GPs are not yet contractually obliged to offer a response to patients the first time they get in contact, the BMA has confirmed.
The union said that the new requirement for GPs to offer a response to patients the first time they get in touch with their practice will not come into effect until signed off by Parliament.
Our sister publication Pulse understands that the publishing of the new access requirement regulations is imminent, and the contract will be updated to make clear that patients ‘should be offered an assessment of need, or signposted to an appropriate service, at first contact with the practice’ after NHS England imposed changes last month.
The BMA expressed concerns around the new requirement, saying it believes it ‘is not achievable for many practices with current resource and workforce.’
And at the end of last month, GP Committee England made clear that the new contractual ban on asking patients to call back at a different time will not mean having to offer them an appointment on first contact.
Now, in an update to practices, Dr Kieran Sharrock, GPC England acting chair, confirmed that the changes will not come into effect until laid before Parliament.
He said: ‘Note that changes on access to general practice services have not been laid before Parliament and ICBs will therefore not have sent contract variations to practices.
‘This means the changes have not yet come into effect.
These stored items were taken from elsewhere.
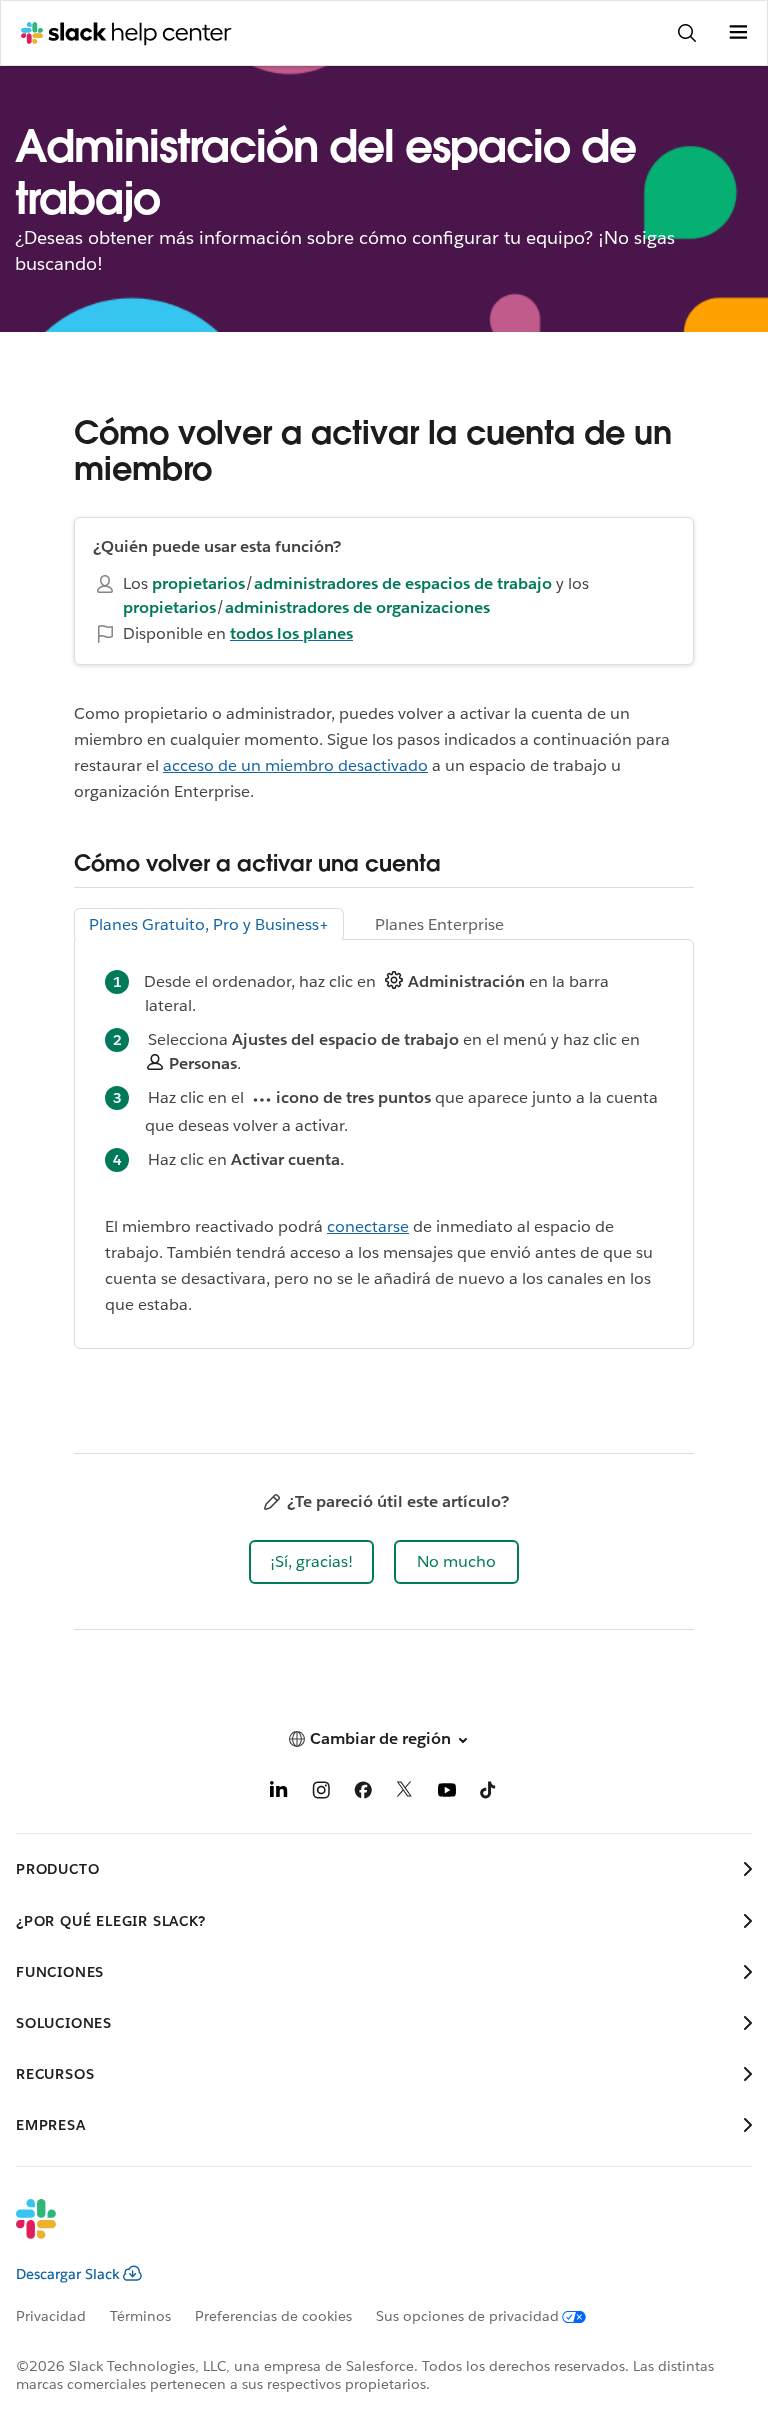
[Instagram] (321, 1793)
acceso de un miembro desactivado (295, 765)
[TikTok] (489, 1793)
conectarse (368, 1226)
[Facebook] (363, 1793)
We will share further information on this imposed contractual change as soon as it is available.’
While the union said there is ‘no standardised system for care navigation or triage in general practice’, it has offered tools to ‘support practices to implement a system that can be adapted to a practice’s individual circumstances.’ The guidance sets out the benefits of implementing a triage system, includes examples of triage flowcharts and covers steps for GP practices to take to make triage work for both clinicians and patients.
The guidance said: ‘Ensuring that patients are seen by the appropriate clinician in the right place and at the right time, supports good patient care and experience, reduces pressure on GP practices and allows GPs to spend their time where it is needed the most.
‘Care navigation and clinical triage allow practices to prioritise patients with the most urgent health needs, ensure they see the most appropriate clinician or are signposted to alternative services.’